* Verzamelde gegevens

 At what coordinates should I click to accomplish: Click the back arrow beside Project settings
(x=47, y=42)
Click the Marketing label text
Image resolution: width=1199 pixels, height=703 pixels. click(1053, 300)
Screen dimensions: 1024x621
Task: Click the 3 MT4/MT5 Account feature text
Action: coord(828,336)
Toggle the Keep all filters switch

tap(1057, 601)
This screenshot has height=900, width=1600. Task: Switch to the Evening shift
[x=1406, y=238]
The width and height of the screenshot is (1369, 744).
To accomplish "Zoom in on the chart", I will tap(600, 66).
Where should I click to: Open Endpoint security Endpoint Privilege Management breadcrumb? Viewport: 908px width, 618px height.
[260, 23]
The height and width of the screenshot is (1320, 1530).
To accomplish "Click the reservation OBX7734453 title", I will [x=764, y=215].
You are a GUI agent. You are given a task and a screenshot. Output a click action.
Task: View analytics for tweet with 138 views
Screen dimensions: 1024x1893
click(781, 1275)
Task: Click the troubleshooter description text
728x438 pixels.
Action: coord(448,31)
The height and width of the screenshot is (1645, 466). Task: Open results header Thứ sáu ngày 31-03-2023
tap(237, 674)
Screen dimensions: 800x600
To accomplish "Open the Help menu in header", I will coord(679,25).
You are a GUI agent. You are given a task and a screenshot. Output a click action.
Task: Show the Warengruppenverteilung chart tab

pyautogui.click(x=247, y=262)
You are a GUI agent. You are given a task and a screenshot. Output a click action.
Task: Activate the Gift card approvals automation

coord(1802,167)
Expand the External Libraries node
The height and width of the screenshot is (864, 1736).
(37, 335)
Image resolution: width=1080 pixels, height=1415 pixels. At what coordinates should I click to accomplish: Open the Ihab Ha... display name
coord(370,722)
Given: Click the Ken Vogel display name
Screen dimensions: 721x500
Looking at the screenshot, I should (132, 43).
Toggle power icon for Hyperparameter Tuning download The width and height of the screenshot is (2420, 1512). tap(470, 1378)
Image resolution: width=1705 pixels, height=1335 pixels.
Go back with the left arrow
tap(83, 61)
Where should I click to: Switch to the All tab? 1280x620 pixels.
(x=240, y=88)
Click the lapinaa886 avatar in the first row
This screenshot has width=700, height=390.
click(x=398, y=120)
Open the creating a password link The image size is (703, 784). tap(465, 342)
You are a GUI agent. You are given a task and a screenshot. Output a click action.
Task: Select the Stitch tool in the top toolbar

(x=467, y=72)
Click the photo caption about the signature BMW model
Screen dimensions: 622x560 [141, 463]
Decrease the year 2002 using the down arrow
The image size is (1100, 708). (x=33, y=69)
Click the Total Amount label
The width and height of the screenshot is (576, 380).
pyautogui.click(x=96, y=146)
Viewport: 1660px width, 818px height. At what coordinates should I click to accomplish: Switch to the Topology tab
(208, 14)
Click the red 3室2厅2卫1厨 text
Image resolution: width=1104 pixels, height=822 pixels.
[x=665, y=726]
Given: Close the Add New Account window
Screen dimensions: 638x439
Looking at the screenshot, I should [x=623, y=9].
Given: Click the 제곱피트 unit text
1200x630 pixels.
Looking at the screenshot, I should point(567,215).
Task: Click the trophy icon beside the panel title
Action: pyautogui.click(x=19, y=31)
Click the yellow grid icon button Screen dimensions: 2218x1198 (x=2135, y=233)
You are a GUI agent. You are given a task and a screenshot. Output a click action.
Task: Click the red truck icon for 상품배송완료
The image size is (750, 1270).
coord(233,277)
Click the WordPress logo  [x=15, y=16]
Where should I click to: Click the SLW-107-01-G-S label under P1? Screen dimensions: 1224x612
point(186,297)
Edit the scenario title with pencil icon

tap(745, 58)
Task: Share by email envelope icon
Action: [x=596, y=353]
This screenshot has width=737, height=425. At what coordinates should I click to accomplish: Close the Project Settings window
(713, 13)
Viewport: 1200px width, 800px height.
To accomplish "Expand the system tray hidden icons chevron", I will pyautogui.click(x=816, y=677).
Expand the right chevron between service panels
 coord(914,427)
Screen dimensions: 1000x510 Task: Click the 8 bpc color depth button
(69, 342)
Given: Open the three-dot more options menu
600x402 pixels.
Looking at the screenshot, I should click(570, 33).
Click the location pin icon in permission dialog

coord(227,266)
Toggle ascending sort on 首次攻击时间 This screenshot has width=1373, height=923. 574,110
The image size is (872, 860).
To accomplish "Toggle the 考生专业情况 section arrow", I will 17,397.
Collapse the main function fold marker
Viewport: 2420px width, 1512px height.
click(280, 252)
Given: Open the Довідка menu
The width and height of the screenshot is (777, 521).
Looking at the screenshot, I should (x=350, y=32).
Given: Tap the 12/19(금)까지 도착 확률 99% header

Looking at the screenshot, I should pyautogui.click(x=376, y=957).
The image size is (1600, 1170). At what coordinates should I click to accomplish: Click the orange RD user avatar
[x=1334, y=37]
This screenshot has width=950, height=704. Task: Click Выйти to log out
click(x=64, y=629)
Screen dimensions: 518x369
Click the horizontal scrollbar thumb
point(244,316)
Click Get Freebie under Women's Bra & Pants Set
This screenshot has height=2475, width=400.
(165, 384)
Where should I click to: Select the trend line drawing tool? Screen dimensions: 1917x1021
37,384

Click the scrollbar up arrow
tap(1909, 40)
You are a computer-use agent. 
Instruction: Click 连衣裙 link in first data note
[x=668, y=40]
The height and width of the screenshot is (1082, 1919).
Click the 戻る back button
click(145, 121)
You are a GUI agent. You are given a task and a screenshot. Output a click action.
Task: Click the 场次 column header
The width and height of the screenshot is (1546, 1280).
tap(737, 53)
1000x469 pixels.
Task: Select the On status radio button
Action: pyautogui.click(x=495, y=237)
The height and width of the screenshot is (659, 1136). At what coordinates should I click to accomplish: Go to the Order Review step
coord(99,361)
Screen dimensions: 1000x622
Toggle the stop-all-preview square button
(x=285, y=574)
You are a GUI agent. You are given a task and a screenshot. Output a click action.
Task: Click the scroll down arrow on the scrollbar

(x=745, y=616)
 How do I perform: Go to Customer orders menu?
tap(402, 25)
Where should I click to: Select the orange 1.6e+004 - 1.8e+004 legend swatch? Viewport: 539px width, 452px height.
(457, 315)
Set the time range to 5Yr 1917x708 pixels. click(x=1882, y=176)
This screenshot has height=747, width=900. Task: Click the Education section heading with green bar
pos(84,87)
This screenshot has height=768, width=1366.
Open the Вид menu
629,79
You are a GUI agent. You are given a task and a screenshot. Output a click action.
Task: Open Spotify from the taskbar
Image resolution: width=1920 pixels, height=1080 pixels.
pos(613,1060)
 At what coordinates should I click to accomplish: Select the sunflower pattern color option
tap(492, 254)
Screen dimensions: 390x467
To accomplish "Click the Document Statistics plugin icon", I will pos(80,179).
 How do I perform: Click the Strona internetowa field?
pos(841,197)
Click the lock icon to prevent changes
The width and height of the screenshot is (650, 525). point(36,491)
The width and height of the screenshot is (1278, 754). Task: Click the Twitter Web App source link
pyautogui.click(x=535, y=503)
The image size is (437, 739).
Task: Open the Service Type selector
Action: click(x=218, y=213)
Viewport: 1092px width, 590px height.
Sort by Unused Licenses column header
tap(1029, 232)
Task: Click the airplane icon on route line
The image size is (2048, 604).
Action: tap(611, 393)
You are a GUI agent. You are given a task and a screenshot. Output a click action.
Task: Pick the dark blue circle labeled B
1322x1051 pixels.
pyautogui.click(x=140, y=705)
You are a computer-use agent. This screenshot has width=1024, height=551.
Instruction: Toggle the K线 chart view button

* Opdracht
Schrijf de regels vanaf het begin van de items tot en met de regel met "will [x=764, y=215]." letterlijk over.

* Oplossing hieronder
 At what coordinates should I click to accomplish: Click the back arrow beside Project settings
(x=47, y=42)
Click the Marketing label text
Image resolution: width=1199 pixels, height=703 pixels. click(1053, 300)
Screen dimensions: 1024x621
Task: Click the 3 MT4/MT5 Account feature text
Action: coord(828,336)
Toggle the Keep all filters switch

tap(1057, 601)
This screenshot has height=900, width=1600. Task: Switch to the Evening shift
[x=1406, y=238]
The width and height of the screenshot is (1369, 744).
To accomplish "Zoom in on the chart", I will tap(600, 66).
Where should I click to: Open Endpoint security Endpoint Privilege Management breadcrumb? Viewport: 908px width, 618px height.
[260, 23]
The height and width of the screenshot is (1320, 1530).
To accomplish "Click the reservation OBX7734453 title", I will [x=764, y=215].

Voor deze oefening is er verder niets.